In all of these moments he felt transparent, and something like parity would reign between them. For the grain of his own attention, she admiringly granted, was unobservable, only a postulate; and it seemed always pitched that way, toward her, toward anything — except, as she’d ruefully pointed out more than once, when he made himself hopelessly drunk, and understanding was no longer an option.

But her awareness undulated. Like a square wave of terrific amplitude, the crests would drop precipitously into troughs no less remarkable, but for the purity of their oblivion. She was made of nothing then, as was everything around her. Nothing counted, not even things that meant the world: her work, his writing.

His own being would begin to flicker. Sometimes she would smile. It terrified him, the voided eyes. He would look into his hands and croak, “Anyway…” She would say things then they would never remember, not because the words didn’t reach their ears, but because their sense, so slight, seemed to die with their sound.

He couldn’t help but anticipate these slackenings.
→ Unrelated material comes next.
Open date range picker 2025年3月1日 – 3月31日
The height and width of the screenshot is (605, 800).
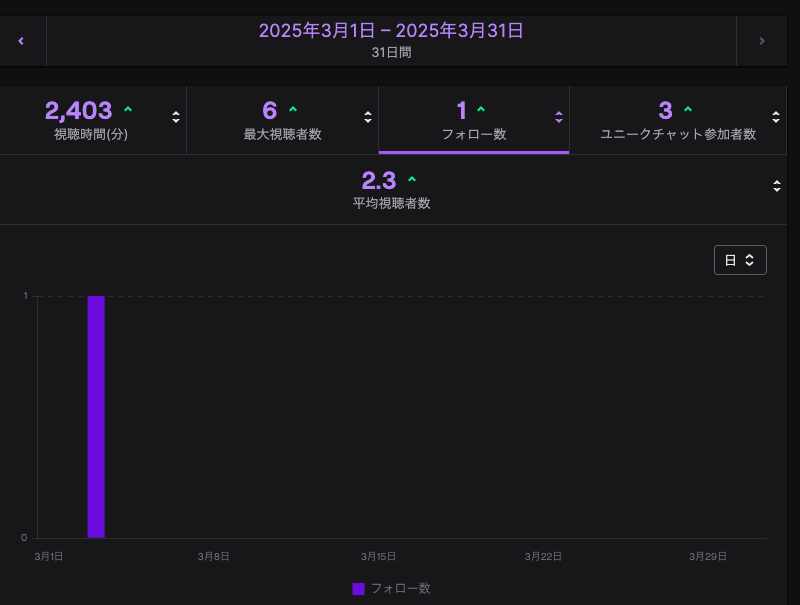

They contaminated the tauter stretches, throwing them in relief, making them more acutely felt and then immediately missed, even before they had actually gone. Sex was no different — towering spikes of communion plunging down toward onanism until it was only that. She’d get herself off lying next to him, eyes closed, having only just got off on him. “I like it when you’re selfish,” she’d say. He liked it when she wasn’t.

So things went, in an endless oscillation. She was as close to him, then as far from him, as one might be, and it was rending him. It made him wonder what exactly he was to her. Once, she’d cheerfully volunteered that he was like a stone at the bottom of a pond. He was still thinking about that. She, on the other hand, she was the lizard that walks on water, she said. Or not walks. It couldn’t do that, not without crashing through. Certainly not stands. Only runs. The surface was just firm enough for that, shattering only after she had moved on.

You slow me down, she said. That must be how she’d arrived, falling to him, beyond the dappling light above. It was new. She liked it, seeing in the dark, without the glare. And what was she to him then? An emissary? Of that same light?

The whiskey continued to disperse him. He considered now how the crests of the wave might be dilated, if that was the key between them. Perhaps it could be accelerated, he thought, its frequency increased, its period compressed, so that the gaping voids at the base might be elided from experience, as the black between film frames is, and her attention might appear a continuous succession of peaks.

Perhaps, though, he would get used to the pairing of states, learn to take what he could from both. To take the flutter out of her mind, even if he could, might take it out of her body too, and he couldn’t be sure he’d want what remained. She might be an alloy, not an element. There might be no space, when it came to her, between purity and dispersion.